# Alte IDE Festplatte über USB Anschluss zu 2. Platte machen



## Calva96 (20. November 2008)

*Alte IDE Festplatte über USB Anschluss zu 2. Platte machen*

Hallo zusammen,

ich musste am wochenende meinen Rechner neu machen (3 main komponenten dahin, nach 4 1 / 2 jahren).

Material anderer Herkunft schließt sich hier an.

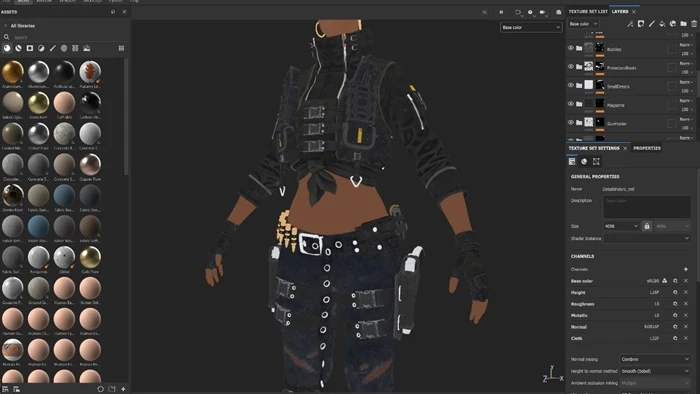Expand the All libraries tree
The image size is (700, 394).
(5, 26)
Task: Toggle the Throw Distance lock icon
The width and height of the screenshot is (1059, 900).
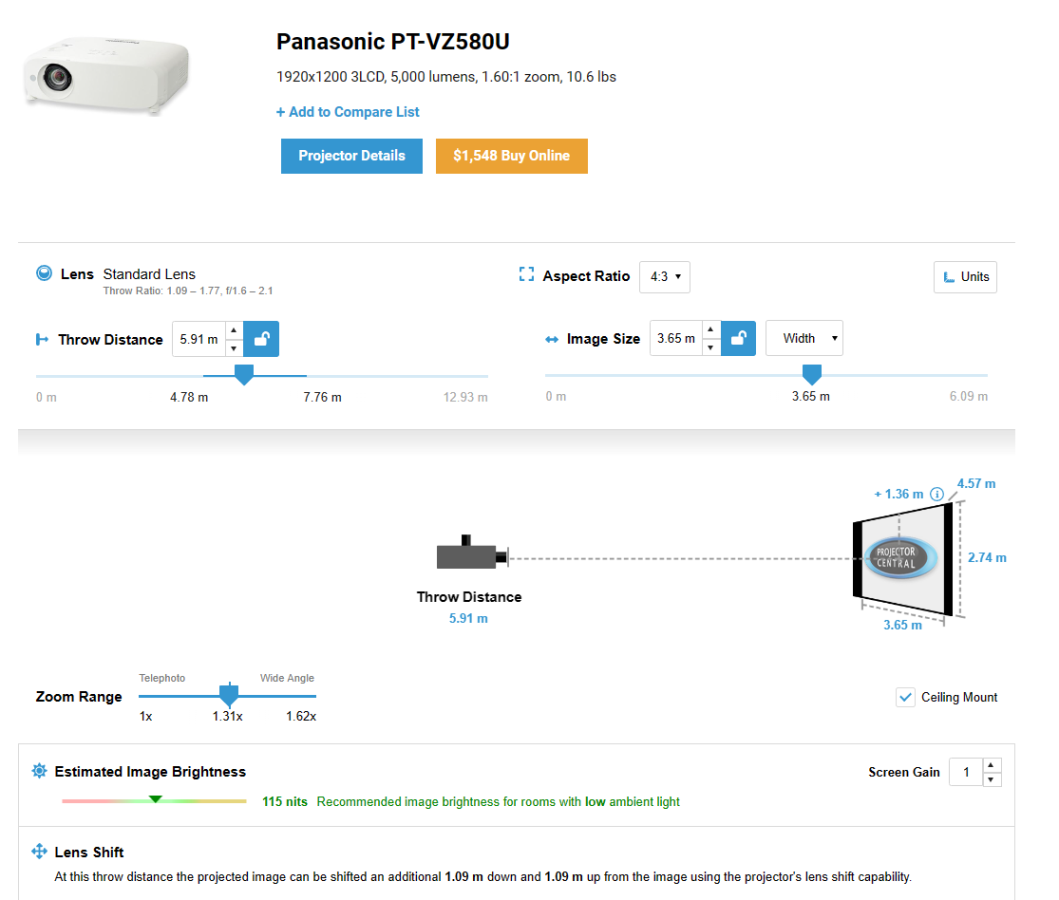Action: [x=261, y=339]
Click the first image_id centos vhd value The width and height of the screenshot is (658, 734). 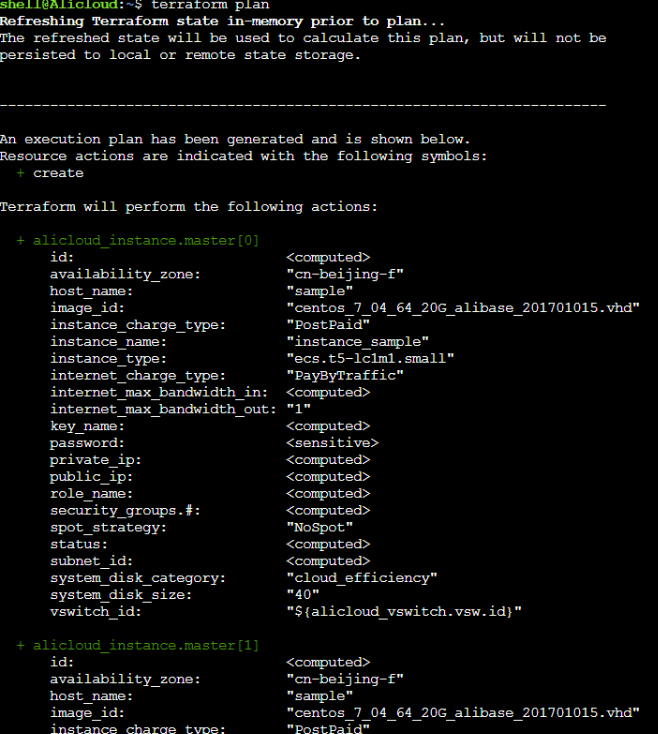462,308
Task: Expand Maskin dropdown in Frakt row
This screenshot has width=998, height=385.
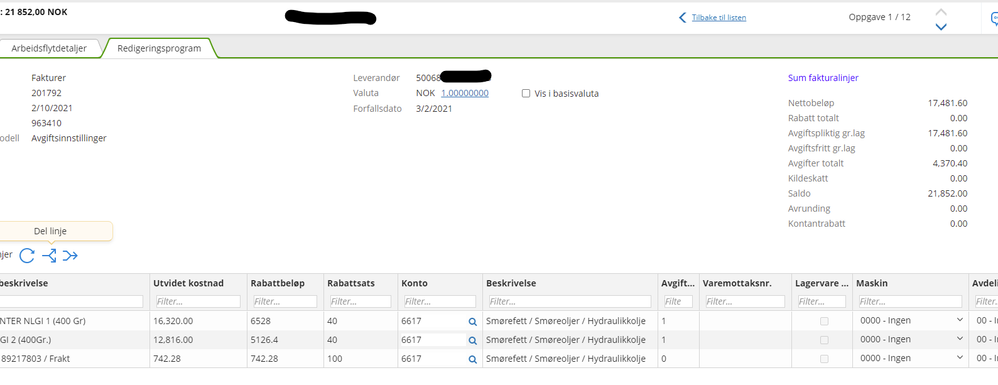Action: click(911, 358)
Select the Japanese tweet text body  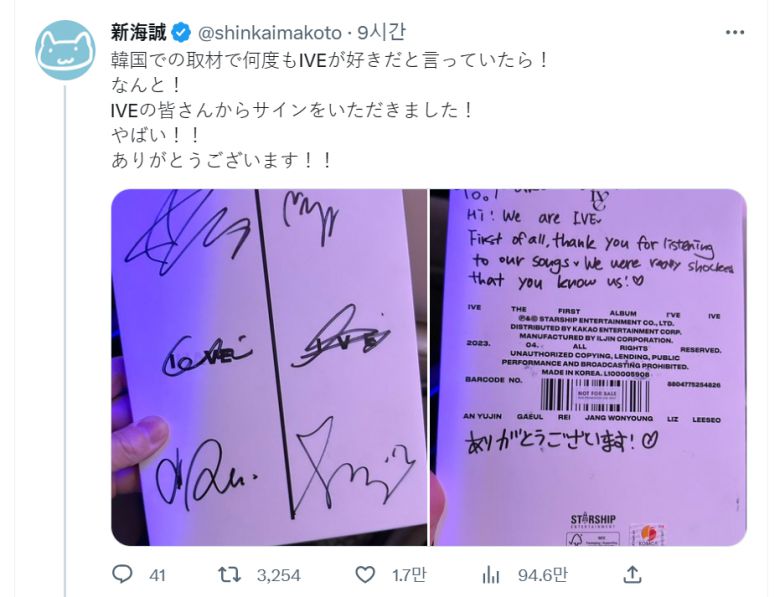tap(329, 110)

Habe mir nun auch gleich eine neue Sata platte gekauft, möchte aber die alte IDE mit einem USB-Adapter als 2. (externe) platten nutzen, damit ich noch an die alten daten rankommen und der Platz von 160 g noch genutzt werden kann.
Habe auch alles soweit installiert und bekomme auch die Info über das anschliessen der Platte, aber sie wird mir nicht angezeigt, sprich ich kann nicht auf sie zugreifen.
Ich habe sie als Slave markiert.
Vor der neuen Festplatte (Sata) war die IDE Platte meine main (also ist XP auch noch drauf) kann das daran liegen, was muss ich tun um an die daten ranzkommen?

bitte um eure Hilfe.

Danke
Calva


----------



## Herbboy (20. November 2008)

*AW: Alte IDE Festplatte über USB Anschluss zu 2. Platte machen*

versuch es mal "master", das setzen einige externe gehäuse/USB-adapter voraus. das "slave" ist nur nötig, wenn man eine IDE-platte intern anschließt und am "oberen" IDE-kabelende noch ein anderes laufwerk dran ist. du musst eine platte aber nicht "slave" jumpern, nur weil es ne "zusatzplatte" sein soll.


----------



## Calva96 (20. November 2008)

*AW: Alte IDE Festplatte über USB Anschluss zu 2. Platte machen*



			
				Herbboy am 20.11.2008 01:24 schrieb:
			
		

> versuch es mal "master", das setzen einige externe gehäuse/USB-adapter voraus. das "slave" ist nur nötig, wenn man eine IDE-platte intern anschließt und am "oberen" IDE-kabelende noch ein anderes laufwerk dran ist. du musst eine platte aber nicht "slave" jumpern, nur weil es ne "zusatzplatte" sein soll.




Ok danke für die Info, werde es heute abend mal ausprobieren.

Gruß
Calva


----------



## Calva96 (20. November 2008)

*AW: Alte IDE Festplatte über USB Anschluss zu 2. Platte machen*

Hallo,

habe es nun versucht aber ohne erfolg.
Ich bekomme unten zwar das icon aber er zeigt kein laufwerk an

habe dann mal meine eigentliche Externe Festplatte (lacie) angeschlossen und es ging ohne probleme.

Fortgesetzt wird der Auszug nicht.